• _TEXT TO READ_:

# Why is my grass growing like this?



## Jimefam (Jun 22, 2018)

So i lowered the HOC and started reel mowing sunday morning from 1" rotary mowed to .5" reel mowed. Looked not too terrible considering but i cut it again this AM at same hoc and i notice all the tips of the grass are like a pale yellow or white color. Looks pretty shitty imo. It wasnt the darkest green or anything at 1" but looked better then this. What am i missing?

Grass at 1" rotary cut


Fresh off a .5" reel cut


And this is right now


----------



## ctrav (Aug 18, 2018)

I would think it's just stressed a bit. Give it some water if you haven't had rain recently or since first cut at .50". Give it another cut in 2-3 days and see how it looks. Raising the HOC just a tad would probably help. I'm new at reel cutting so more experts may have another opinion...


----------



## Jimefam (Jun 22, 2018)

Gave it about 30 mins of irrigation time 15 pn 15 off 15 on the night i cut it and we've had some rain since. This is the second cut at .50 i had planned to raise the hoc to .75 after the first cut but the opinion on here was it wasnt necessary. Will run that zone again tonight and in the AM and hopefully it will help. Wife of course was like all that extra cutting and you ruined it lmao.

Edit: one thing of note as well is I cut it sunday evening and again this morning like at 8am and i really didnt cut much at all. Seeing everyone say they have to cut bermuda like every other day at .50" or lower made me expect a ton of growth but was surprised at how little it had grown.


----------



## RayTL (Jun 4, 2018)

Is the reel sharp, properly adjusted?


----------



## TN Hawkeye (May 7, 2018)

RayTL said:


> Is the reel sharp, properly adjusted?


That's what I was thinking. It looks like all the yellow tips didn't get cut. 
@Jimefam did you check the mower with paper to see if it is cutting properly?


----------



## Jimefam (Jun 22, 2018)

RayTL said:


> Is the reel sharp, properly adjusted?


Apparently yes. I took it to a place close by here that services and sharpens mowers he backlaps them as well and if they need to be sharpened he has reel works pick them up. Anyways he changed the oil greased everything but said it didnt need to even be backlapped. I had it sharpened last year by reel works and cut maybe 5 more times after that so its apparently still good. I wanted to have him backlap it since it had been like 7 months just sitting but he said he would just be charging me for nothing. If you think that it though i wouldnt mind driving it up to reel works to get it redone.

[Records excerpted from a collection]
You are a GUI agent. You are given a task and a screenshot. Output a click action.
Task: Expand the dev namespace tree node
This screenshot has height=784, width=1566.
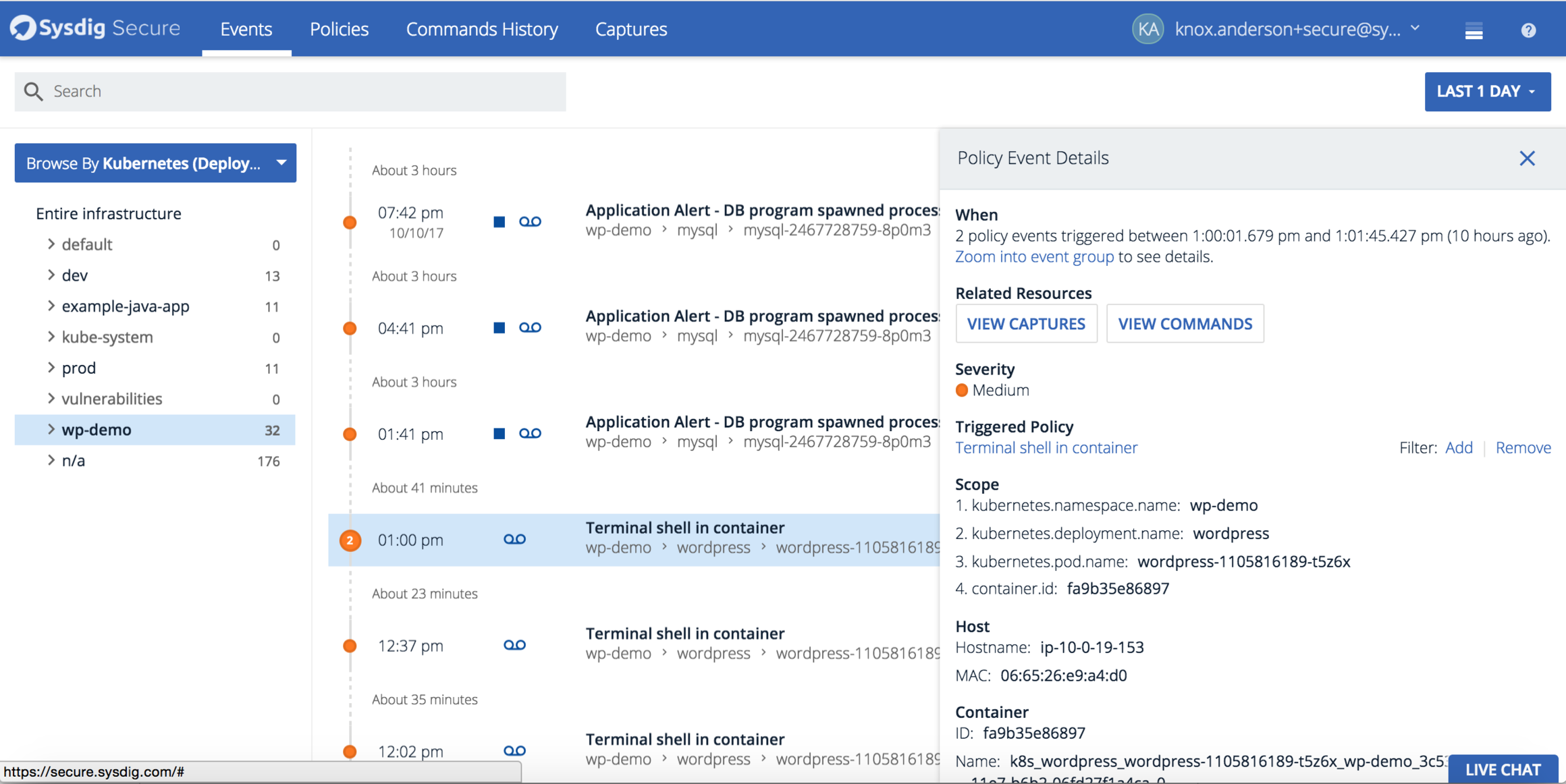click(x=51, y=275)
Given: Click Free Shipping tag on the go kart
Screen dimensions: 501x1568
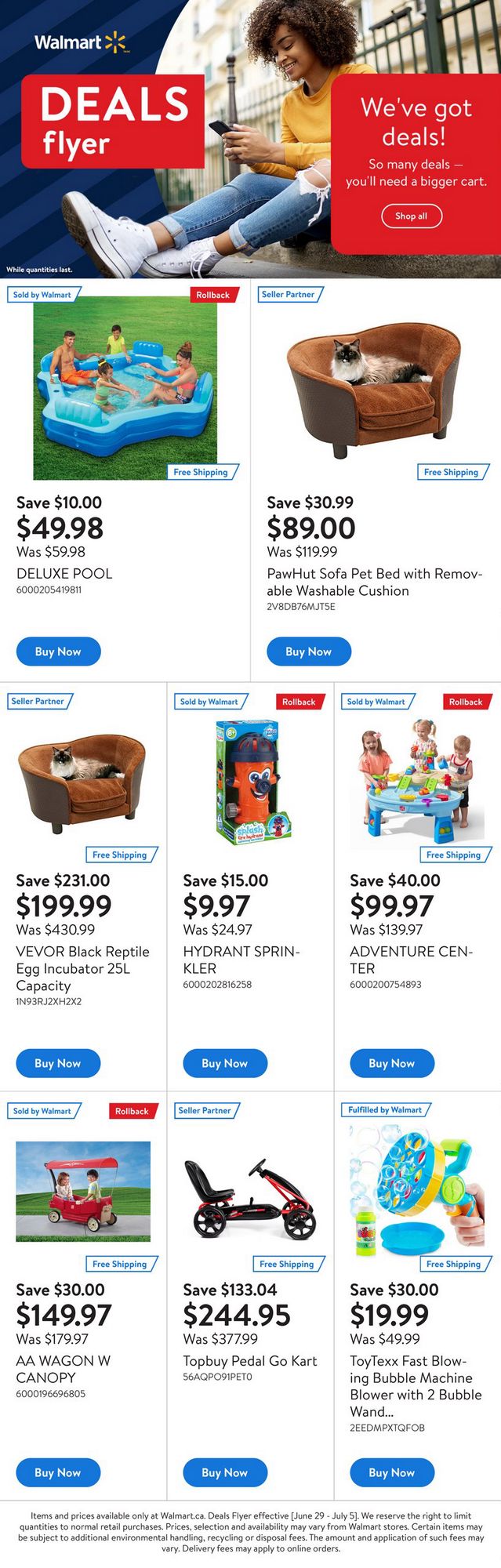Looking at the screenshot, I should pyautogui.click(x=287, y=1264).
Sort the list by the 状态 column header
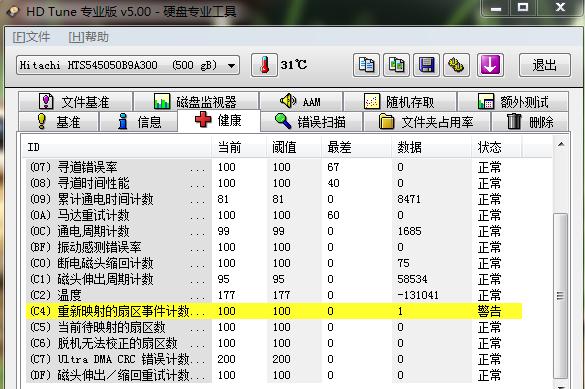Screen dimensions: 585x389 coord(496,147)
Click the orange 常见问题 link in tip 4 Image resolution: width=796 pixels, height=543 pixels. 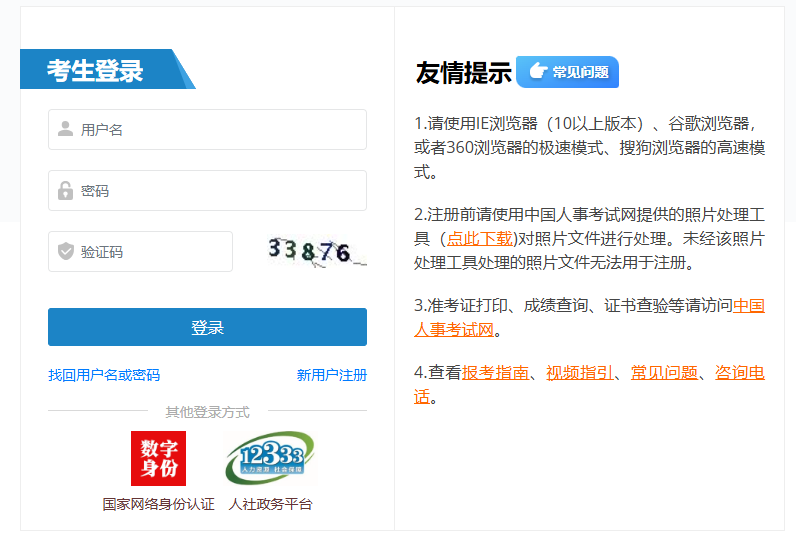click(x=664, y=372)
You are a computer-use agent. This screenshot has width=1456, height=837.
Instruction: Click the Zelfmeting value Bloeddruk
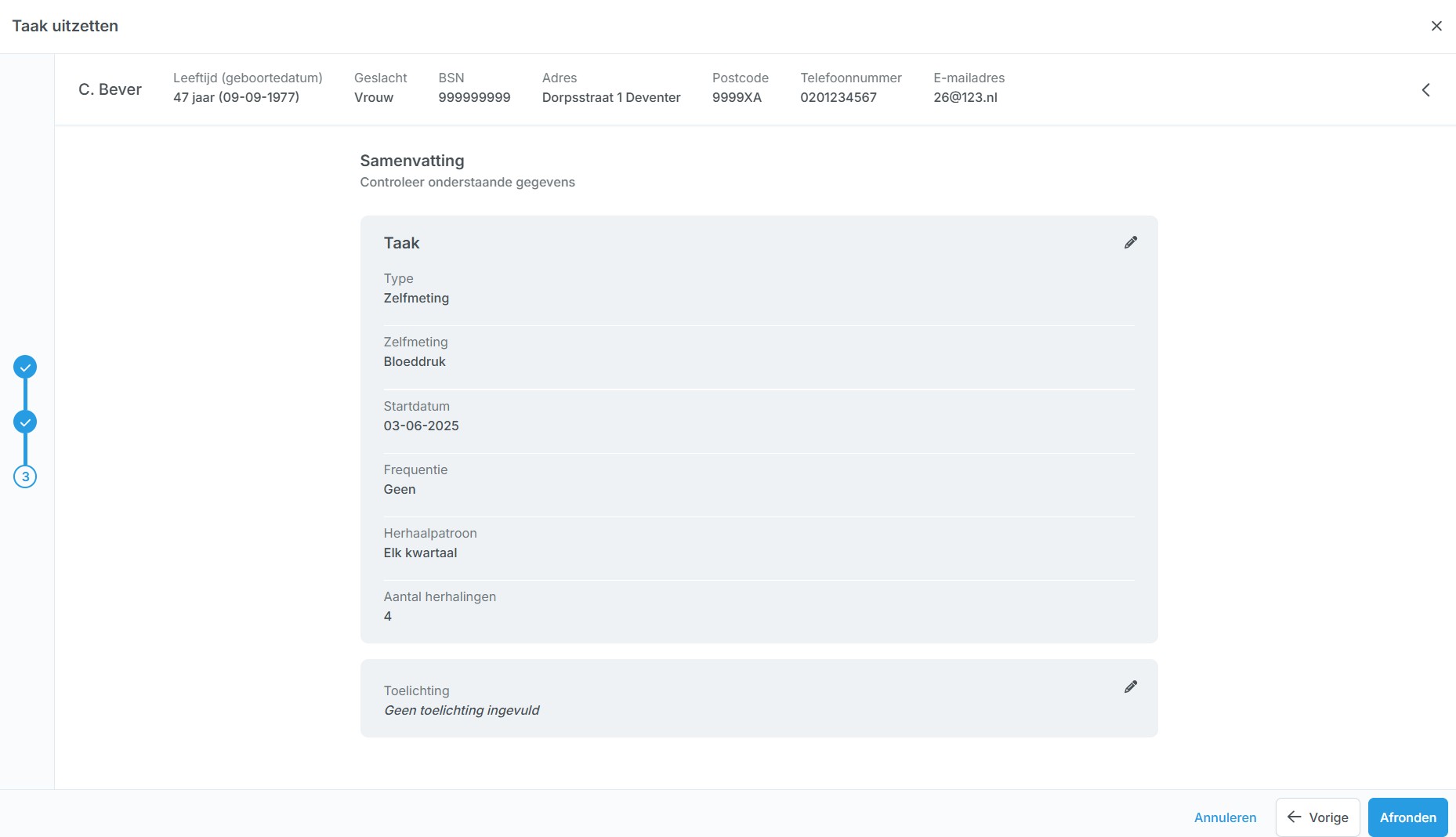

• _SET TASK 1_:
In the reel-mowing thread, why did Jimefam expect the grass to have grown a lot between cuts? Answer in one to three sentences.
• _SET TASK 2_:
Please resume the reel-mowing thread after its last post.

• _FINAL RESULT 1_:
Jimefam had seen everyone say they have to cut bermuda about every other day at .50" or lower, so a ton of growth seemed likely. Instead, Jimefam was surprised at how little it had grown.

• _FINAL RESULT 2_:
----------



## Jimefam (Jun 22, 2018)

TN Hawkeye said:


> RayTL said:
> 
> 
> > Is the reel sharp, properly adjusted?
> ...


Will check it tonight.


----------



## J_nick (Jan 28, 2017)

You need to raise it up from the scalp HOC. If you don't you'll just continually scalp.


----------



## Redtwin (Feb 9, 2019)

That last picture looks like a lot of missed blades. I would check reel/bedknife adjustment. Is it cutting paper? That's what my grass looked like when I had a bunch of seed heads popping up.


----------



## erdons (Apr 3, 2018)

I think your grass just need to adapt to the low HOC. Give it a few weeks of mowing at that height and it will start looking better


----------



## Jimefam (Jun 22, 2018)

Redtwin said:


> That last picture looks like a lot of missed blades. I would check reel/bedknife adjustment. Is it cutting paper? That's what my grass looked like when I had a bunch of seed heads popping up.


F it will just drive it up to reel works tomorrow and get it 100% right. Trying to get it to .50" hoc or lower this year but want it looking super nice so don't want to cause any issues. Got the sprinklers on now also lol. Might just throw down some fertilizer down as well see if i can help it along. Good idea or bad?


----------



## RayTL (Jun 4, 2018)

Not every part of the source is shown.